Un rapport rassurant... mais contradictoire

Rassurantes mais contradictoires. Car « un faible nombre d’installations nucléaires présente des écarts de conformité aux exigences requises », comme l’indique l’IRSN dans son communiqué de presse, mais selon Martial Jorel, il ne s’agit pas là des fonctions vitales. « Il faudrait une défaillance au niveau d’un composant vital pour justifier un arrêt d’activité » note-t-il.

L’IRSN précise tout de même que « le retour de l’expérience de Fukushima ainsi que les évaluations complémentaires de sureté ont mis en évidence certaines limites des référentiels de sûreté actuels [NDLR, les scénarios sur lesquels se fonde la sécurité des constructions] ».

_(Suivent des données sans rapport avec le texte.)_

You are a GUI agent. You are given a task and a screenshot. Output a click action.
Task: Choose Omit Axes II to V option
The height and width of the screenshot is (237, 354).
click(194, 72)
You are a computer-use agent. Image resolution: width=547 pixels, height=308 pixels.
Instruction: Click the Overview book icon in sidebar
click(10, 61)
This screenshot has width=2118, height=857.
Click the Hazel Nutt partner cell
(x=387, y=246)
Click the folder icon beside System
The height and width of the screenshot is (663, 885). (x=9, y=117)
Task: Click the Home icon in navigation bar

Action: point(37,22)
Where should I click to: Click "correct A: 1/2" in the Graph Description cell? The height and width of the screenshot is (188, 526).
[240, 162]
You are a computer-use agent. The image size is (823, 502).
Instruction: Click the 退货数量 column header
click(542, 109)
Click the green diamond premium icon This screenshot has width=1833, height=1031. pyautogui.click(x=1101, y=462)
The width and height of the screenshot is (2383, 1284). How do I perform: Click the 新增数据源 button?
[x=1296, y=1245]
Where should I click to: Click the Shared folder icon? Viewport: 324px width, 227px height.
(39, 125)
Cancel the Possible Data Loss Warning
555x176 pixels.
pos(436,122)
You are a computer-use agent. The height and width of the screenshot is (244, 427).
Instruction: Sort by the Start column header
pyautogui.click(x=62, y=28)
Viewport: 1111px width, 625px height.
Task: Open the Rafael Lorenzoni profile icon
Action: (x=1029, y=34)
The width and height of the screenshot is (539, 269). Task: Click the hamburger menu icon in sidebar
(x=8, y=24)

Les différentes centrales nucléaires en France (NB : le réacteur de l'Institut Laue-Langevin n'apparaît pas sur cette carte car il ne s'agit pas d'une centrale nucléaire). © Idé
Les différentes centrales nucléaires en France (NB : le réacteur de l'Institut Laue-Langevin n'apparaît pas sur cette carte car il ne s'agit pas d'une centrale nucléaire). © Idé

Pour parvenir à ces conclusions, les scénarios les plus graves ont été envisagés. Pires encore que les plus catastrophiques du référentiel habituel. « Par exemple pour le réacteur de l’Institut Laue-Langevin situé au confluent du Drac et de l’Isère, on a imaginé la rupture de 4 barrages en amont, ce qui aurait pour conséquence de faire monter l’eau de 5 mètres », explique Martial Jorel tout en insistant sur le fait que les scénarios envisagés sont extrêmement improbables.

Inondations, séismes et noyau dur

Les experts ont ainsi testé des inondations record, mais ils se sont aussi intéressés aux séismes. À ce sujet, l’IRSN considère que l’appréciation de l’aléa sismique doit être améliorée. Plus d’importance doit être accordée à la diversité des avis des experts et la collecte des données doit être améliorée.

Si l’IRSN tenait à s’assurer que les équipements nucléaires résisteraient en cas de scénario catastrophe, il fallait aussi vérifier que le matériel permettant de limiter les dégâts – refroidissement notamment – reste opérationnel. C’est ce que l’IRSN appelle le noyau dur et qui « garantirait la pérennité des principales fonctions vitales des installations nucléaires durant plusieurs jours, le temps que des moyens externes au site puissent intervenir ».

Le réacteur de l'Institut Laue-Langevin, à gauche du cyclotron, au confluent du Drac et de l'Isère. © Christian Hendrich, Wikipédia, cc by sa 3.0
Le réacteur de l'Institut Laue-Langevin, à gauche du cyclotron, au confluent du Drac et de l'Isère. © Christian Hendrich, Wikipédia, cc by sa 3.0

Les antinucléaires contestent

Enfin, l’environnement des centrales a été passé au crible : « on a également pris en compte les installations industrielles à côté des centrales nucléaires, comme c’est le cas pour la centrale de Graveline ou celle de Tricastin », détaille Martial Jorel. La dégradation de ces installations suite à une inondation ou un séisme ne doit pas avoir d’impact sur les centrales.

Si du côté des acteurs du nucléaire, ce rapport est relativement élogieux, il est vivement critiqué par les écologistes qui accusent l’IRSN de « coupable indulgence ». Ainsi, l’ONG l’Observatoire du nucléaire s’indigne que « l'IRSN […] se prononce pour la continuation de l'exploitation de tous les réacteurs nucléaires français... tout en reconnaissant que leur sûreté est gravement défaillante ».

L’ASN (Autorité de sûreté nucléaire), à qui le rapport a été remis, devra donner ses conclusions au gouvernement début 2012.